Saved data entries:
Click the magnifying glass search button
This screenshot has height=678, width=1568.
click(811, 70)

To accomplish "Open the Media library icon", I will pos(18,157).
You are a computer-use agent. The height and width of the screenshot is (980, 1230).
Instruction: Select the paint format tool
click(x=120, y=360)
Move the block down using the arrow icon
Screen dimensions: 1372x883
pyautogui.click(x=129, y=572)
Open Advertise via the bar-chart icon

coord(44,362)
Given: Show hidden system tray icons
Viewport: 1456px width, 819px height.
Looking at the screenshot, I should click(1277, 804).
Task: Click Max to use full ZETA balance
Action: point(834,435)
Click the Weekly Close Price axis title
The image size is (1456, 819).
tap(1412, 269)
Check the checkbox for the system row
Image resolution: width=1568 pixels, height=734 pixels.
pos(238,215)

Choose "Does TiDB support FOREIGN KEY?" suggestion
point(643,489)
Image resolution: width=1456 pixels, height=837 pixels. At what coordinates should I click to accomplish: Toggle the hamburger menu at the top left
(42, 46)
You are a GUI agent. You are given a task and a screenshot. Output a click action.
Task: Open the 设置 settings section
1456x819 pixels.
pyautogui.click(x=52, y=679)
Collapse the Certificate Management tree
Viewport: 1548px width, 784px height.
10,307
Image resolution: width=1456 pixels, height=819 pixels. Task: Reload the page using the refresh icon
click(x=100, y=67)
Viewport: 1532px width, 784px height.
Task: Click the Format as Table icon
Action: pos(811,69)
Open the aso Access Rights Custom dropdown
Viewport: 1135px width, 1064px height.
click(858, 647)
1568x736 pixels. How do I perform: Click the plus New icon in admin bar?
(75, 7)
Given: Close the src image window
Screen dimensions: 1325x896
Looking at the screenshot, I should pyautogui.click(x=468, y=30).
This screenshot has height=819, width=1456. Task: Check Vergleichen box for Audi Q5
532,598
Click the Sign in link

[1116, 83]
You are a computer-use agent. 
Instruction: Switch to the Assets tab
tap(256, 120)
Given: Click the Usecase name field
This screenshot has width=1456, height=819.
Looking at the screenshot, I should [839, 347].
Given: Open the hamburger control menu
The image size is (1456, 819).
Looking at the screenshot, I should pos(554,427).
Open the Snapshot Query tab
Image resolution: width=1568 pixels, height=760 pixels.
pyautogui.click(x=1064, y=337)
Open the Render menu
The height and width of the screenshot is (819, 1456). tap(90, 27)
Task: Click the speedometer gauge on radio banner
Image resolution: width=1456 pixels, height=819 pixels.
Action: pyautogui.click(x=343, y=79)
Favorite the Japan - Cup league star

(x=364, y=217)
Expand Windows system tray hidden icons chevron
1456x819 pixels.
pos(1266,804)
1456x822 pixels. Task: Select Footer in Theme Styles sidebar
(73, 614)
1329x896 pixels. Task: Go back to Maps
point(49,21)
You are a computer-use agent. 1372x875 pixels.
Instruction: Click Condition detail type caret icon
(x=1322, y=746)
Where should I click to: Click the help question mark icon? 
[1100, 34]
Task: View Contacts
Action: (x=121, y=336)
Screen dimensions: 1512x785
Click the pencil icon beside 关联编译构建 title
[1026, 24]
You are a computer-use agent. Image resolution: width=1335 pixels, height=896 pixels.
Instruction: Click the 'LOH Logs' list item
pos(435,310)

▶ EXERCISE:
List every line above that contains the word "computer".

▶ RESPONSE BELOW:
You are a computer-use agent. The height and width of the screenshot is (980, 1230).
You are a computer-use agent. 
You are a computer-use agent. 1372x875 pixels.
You are a computer-use agent. Image resolution: width=1335 pixels, height=896 pixels.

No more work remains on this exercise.